= INSTRUCTIONS FOR THE TASK =
Without any pictures, retype exactly the lines from the one with "Click the user provisioning icon beside title" through the final line of the records.

Saved data entries
***
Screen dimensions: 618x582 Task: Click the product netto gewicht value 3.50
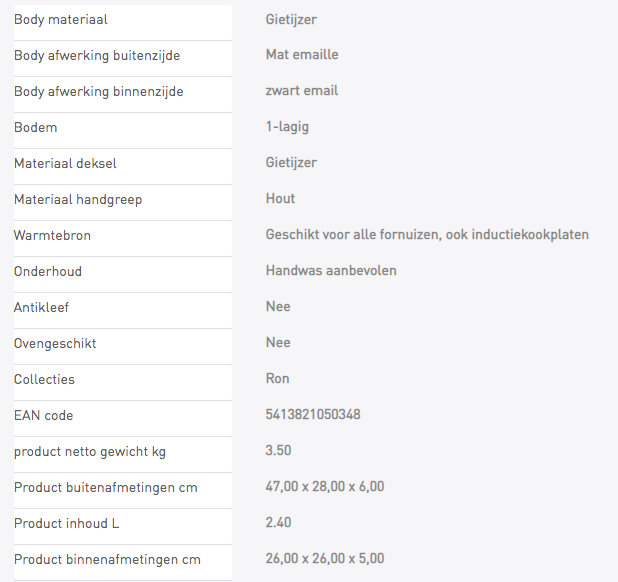[x=278, y=450]

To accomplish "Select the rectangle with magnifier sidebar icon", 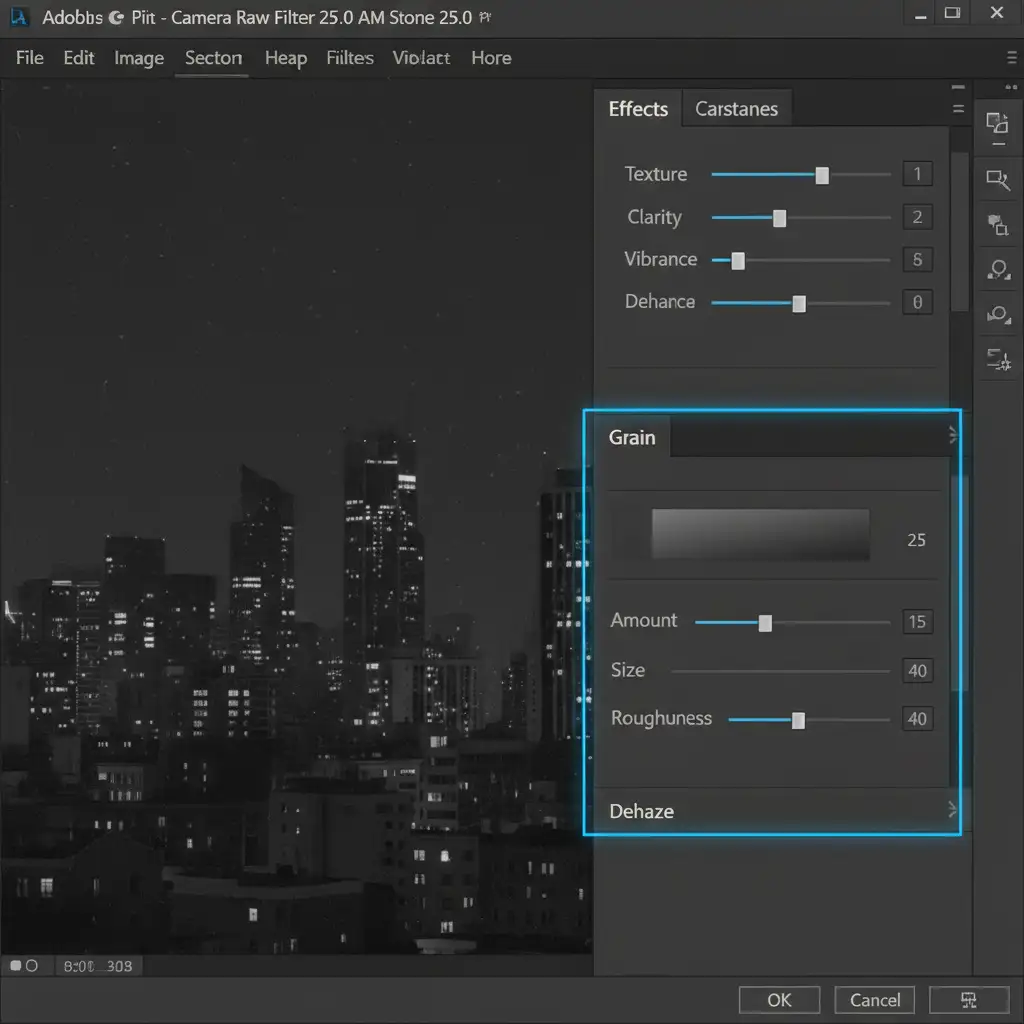I will tap(997, 180).

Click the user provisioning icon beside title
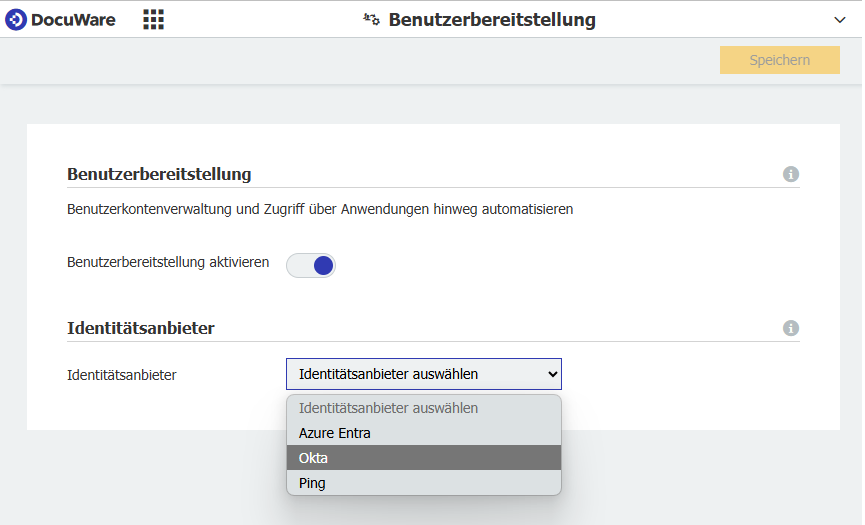371,19
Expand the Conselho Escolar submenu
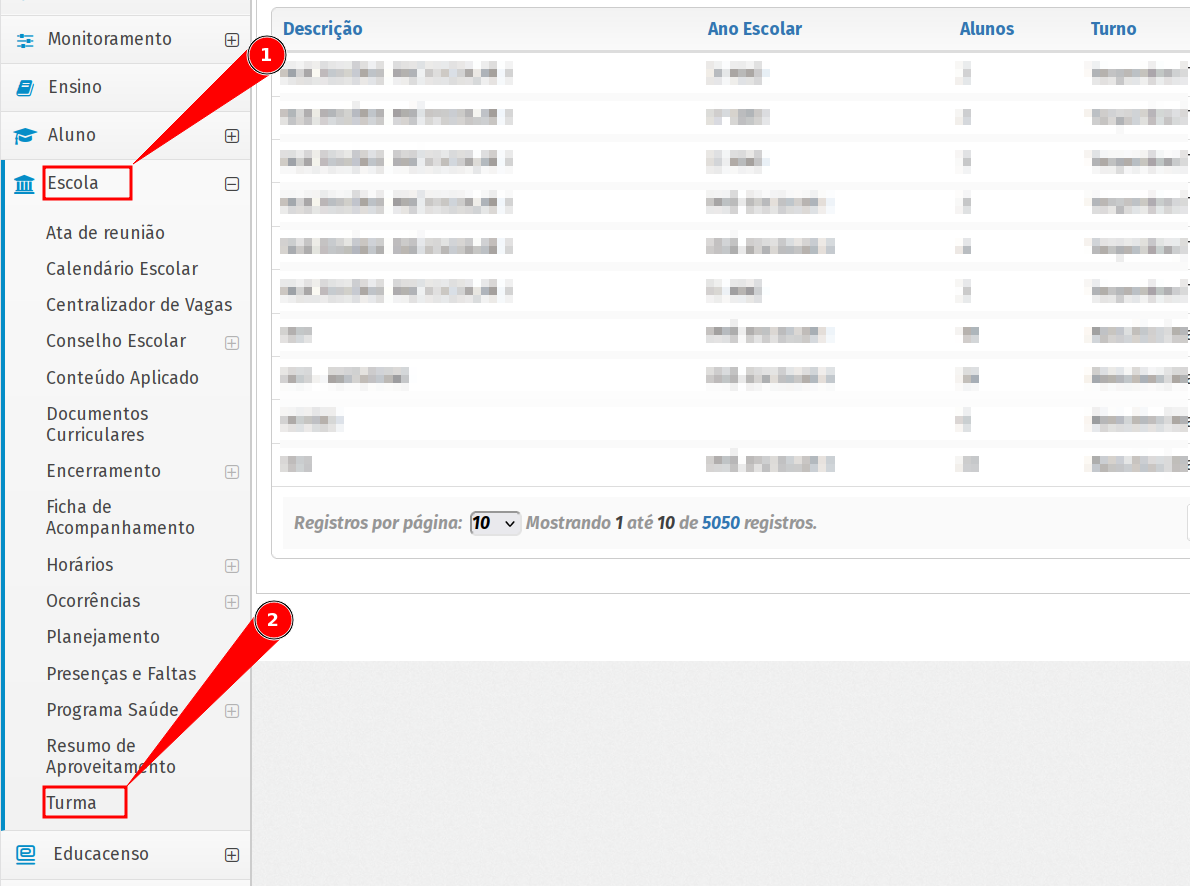 (x=232, y=343)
***
= RESULT =
Click the user provisioning icon beside title
371,19
Expand the Conselho Escolar submenu
 (x=232, y=343)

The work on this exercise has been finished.